Caen : le maire sortant Philippe Duron (PS) en danger

La gauche avait attendu cent ans pour revenir à la mairie : en s'imposant en 2008, Philippe Duron, alors président socialiste du Conseil régional, devenait le premier maire de gauche à Caen depuis René Perrotte, radical-socialiste, qui avait dirigé la ville de 1908 à 1919. Selon l'enquête Ipsos/Steria réalisée pour France 3 Basse-Normandie et France Bleu Basse-Normandie, l'expérience pourrait néanmoins être de courte durée.

Le bilan du maire est en effet contesté par la moitié des habitants : 50% des Caennais se déclarent "mécontents du travail accompli" par Philippe Duron, contre seulement 46% de satisfaits. Un tel niveau de mauvaises opinions est pour lui préoccupant, et ne lui permet pas de bénéficier de la "prime au sortant". En moyenne sur les villes de plus de 25 000 habitants, 71% des citoyens se déclarent satisfaits du mandat du maire sortant, contre 25% de mécontents (alors que ces administrés critiques sont deux fois plus nombreux à Caen).

Les intentions de vote premier tour confirment la sévérité du jugement des Caennais sur l'action de leur maire. Bien qu'en tête, la liste conduite par Philippe Duron ne recueille que 28% d'intentions de vote, très loin des 44% obtenus en 2008, même s'il bénéficiait à l'époque du renfort des Verts sur sa liste. Aujourd'hui EELV propose sa propre liste, créditée de 9% d'intentions de vote, au même niveau que la liste Parti de Gauche/NPA. Une liste Lutte Ouvrière (2%) complète l'offre électorale à gauche, pour un "total gauche+extrême-gauche" à 48% d'intentions de vote.

Le rapport de force premier tour penche légèrement du côté de la droite et de l'extrême-droite (52%). Comme en 2008, la droite parlementaire se présente divisée au scrutin, avec une liste UMP conduite par Joël Bruneau qui recueille 26% des suffrages, et une liste UDI-Modem conduite par Sonia De La Prôvoté à 20%. Le FN est à 6%, et ne semble pas en mesure d'atteindre les 10% des suffrages nécessaires pour se maintenir.

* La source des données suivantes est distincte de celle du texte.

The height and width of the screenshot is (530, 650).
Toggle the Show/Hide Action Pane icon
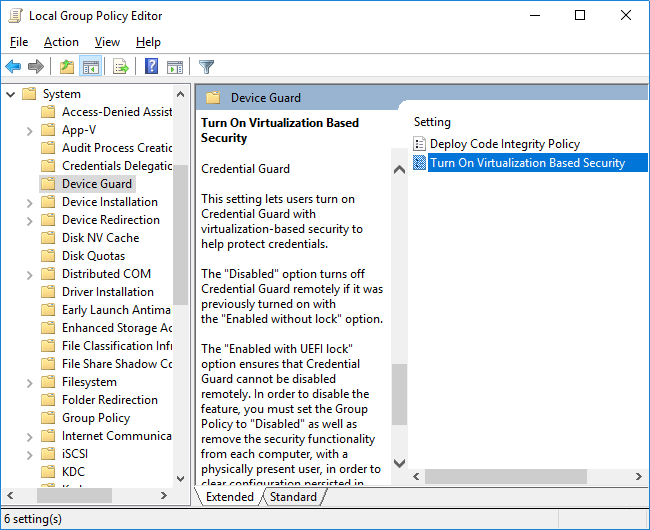click(175, 67)
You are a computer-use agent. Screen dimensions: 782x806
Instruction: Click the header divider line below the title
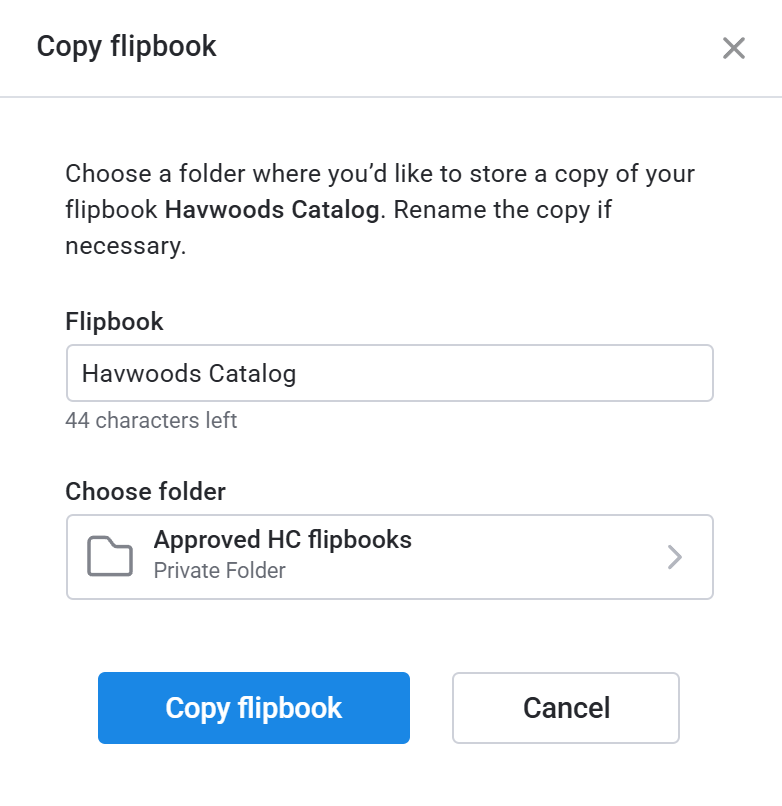point(391,97)

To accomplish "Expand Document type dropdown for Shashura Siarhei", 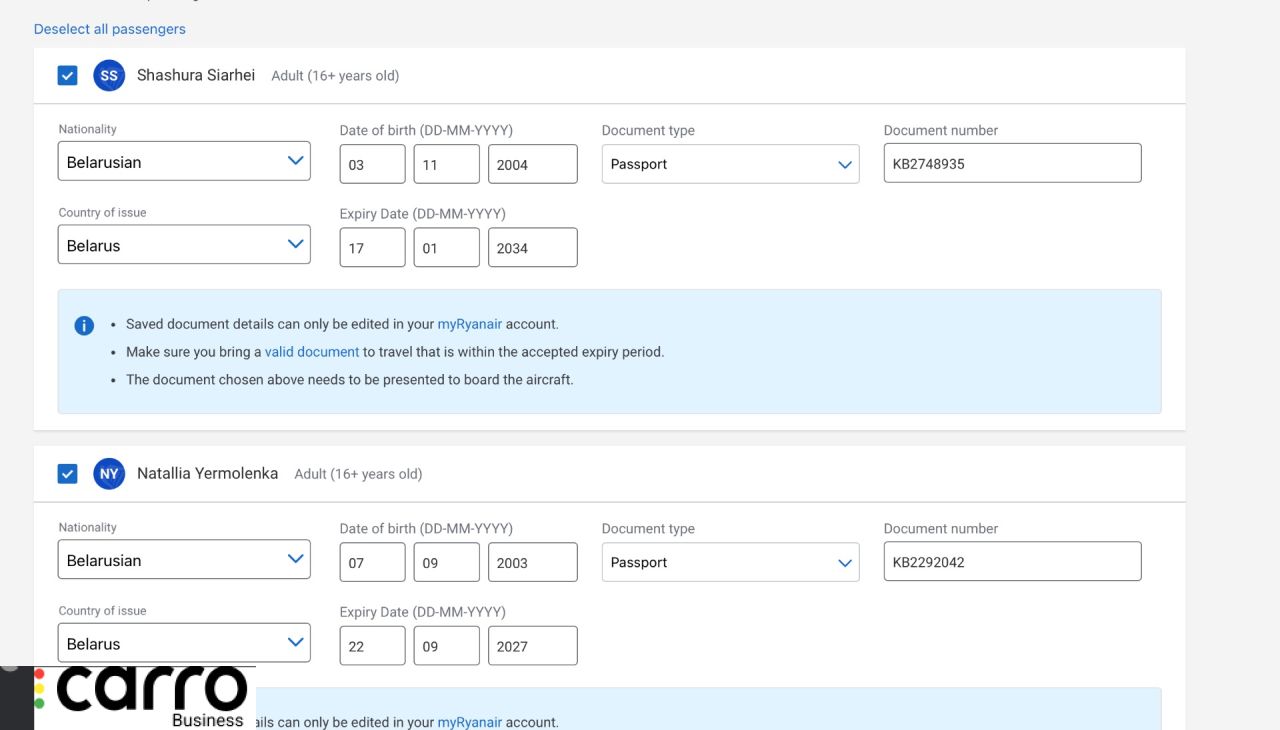I will click(730, 164).
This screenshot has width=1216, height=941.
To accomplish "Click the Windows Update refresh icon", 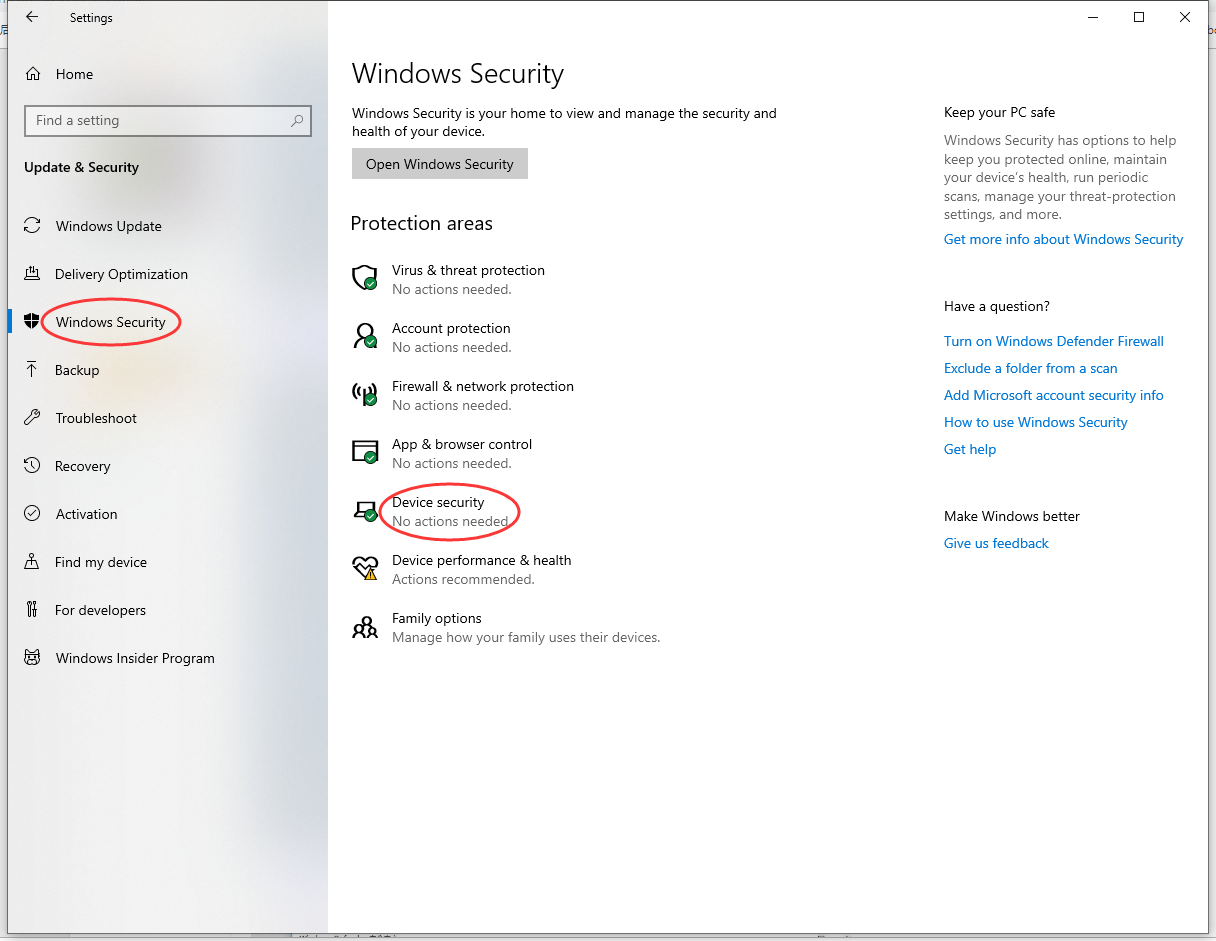I will 31,226.
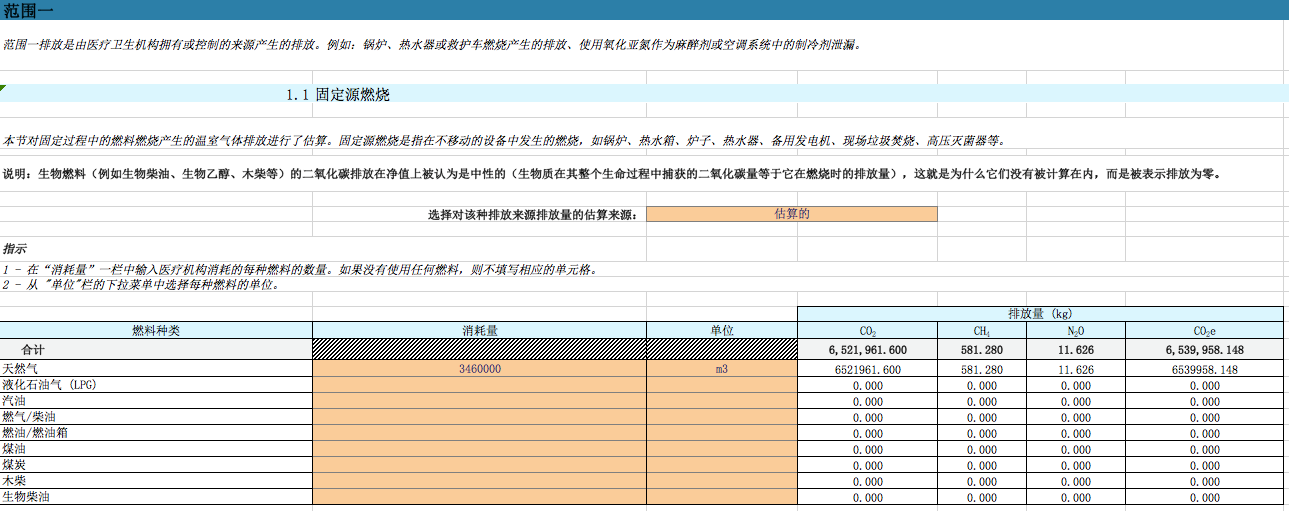Click the CO2e column header

(x=1203, y=330)
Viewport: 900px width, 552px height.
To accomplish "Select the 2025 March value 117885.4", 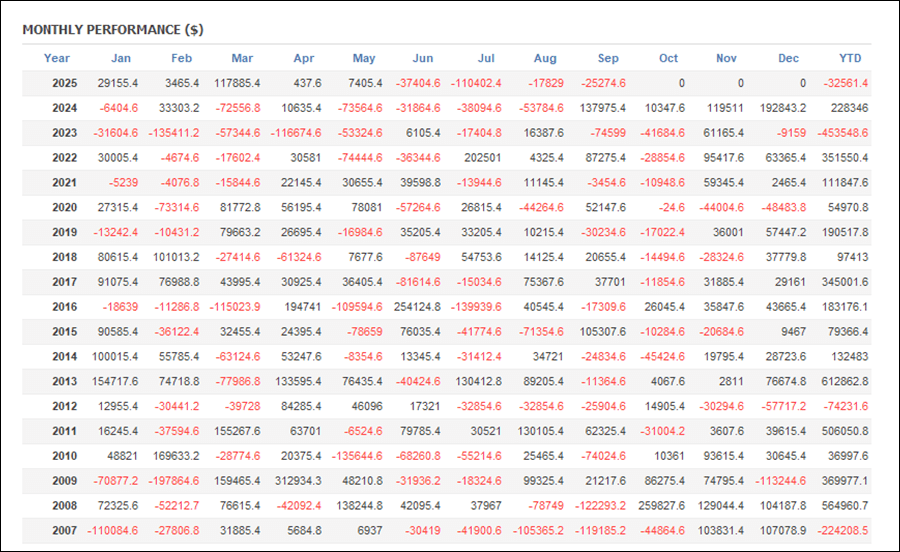I will pyautogui.click(x=237, y=83).
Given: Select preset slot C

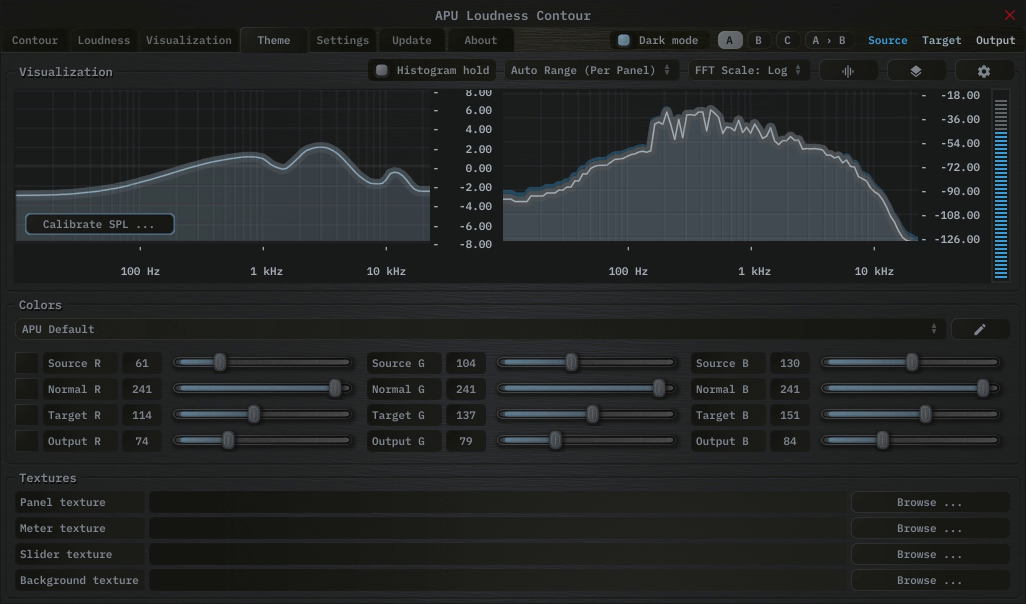Looking at the screenshot, I should [787, 41].
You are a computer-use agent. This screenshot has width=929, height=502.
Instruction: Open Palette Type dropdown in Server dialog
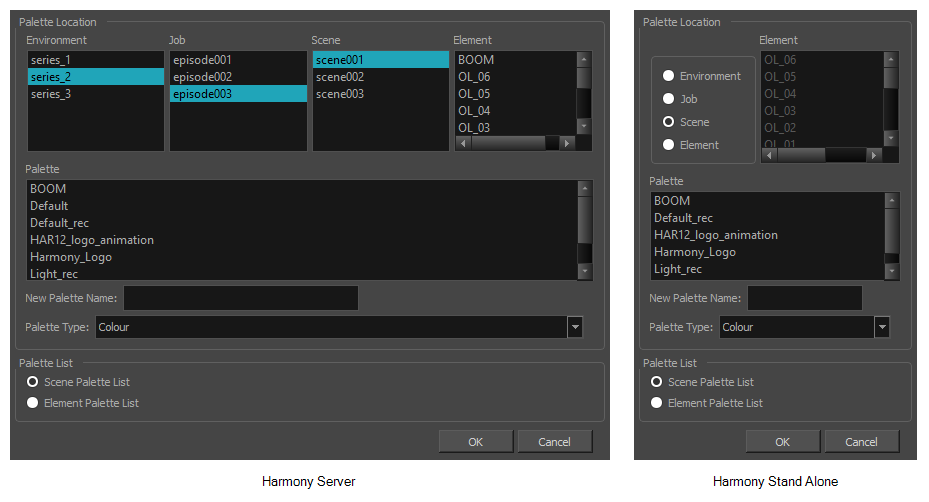click(x=575, y=327)
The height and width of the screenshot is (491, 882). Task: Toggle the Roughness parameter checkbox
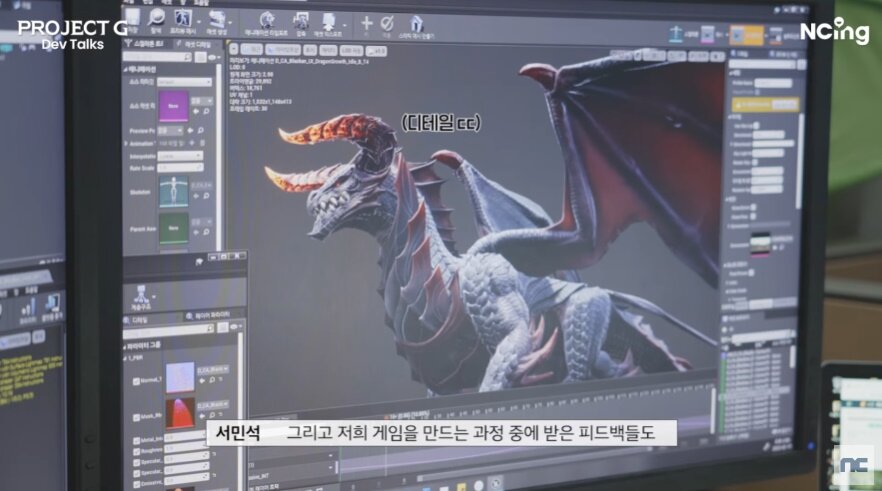pos(135,450)
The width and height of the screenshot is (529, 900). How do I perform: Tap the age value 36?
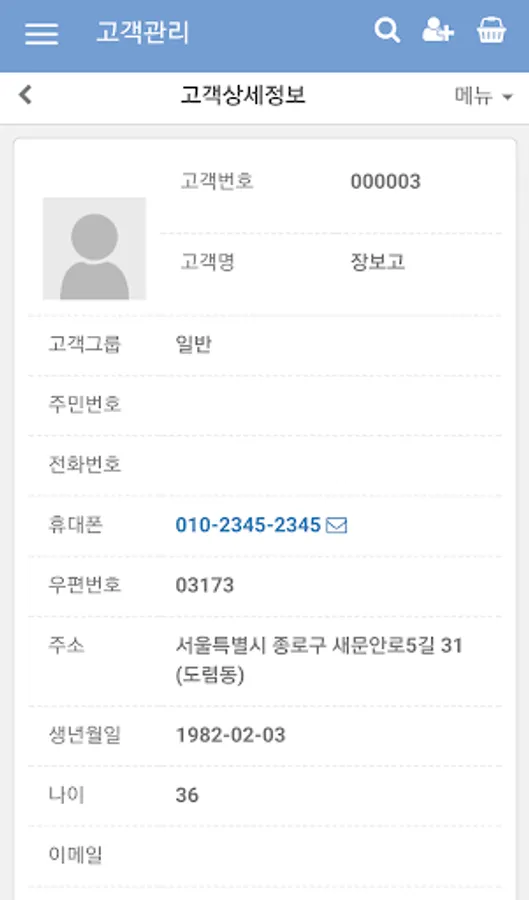[187, 796]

Au second tour, le rapport de force reste serré. Mais face à Joël Bruneau, Philippe Duron serait aujourd'hui battu de 2 points (49% / 51%). Cet écart serait plus grand si la liste de droite était conduite par la candidate centriste (47% / 53%) qui bénéficie de meilleurs reports de voix du premier au second tour. Au final, s'il reste encore un mois de campagne pour espérer inverser la tendance, l'élection semble périlleuse pour Philippe Duron et Caen pourrait bien rebasculer à droite le 30 mars prochain.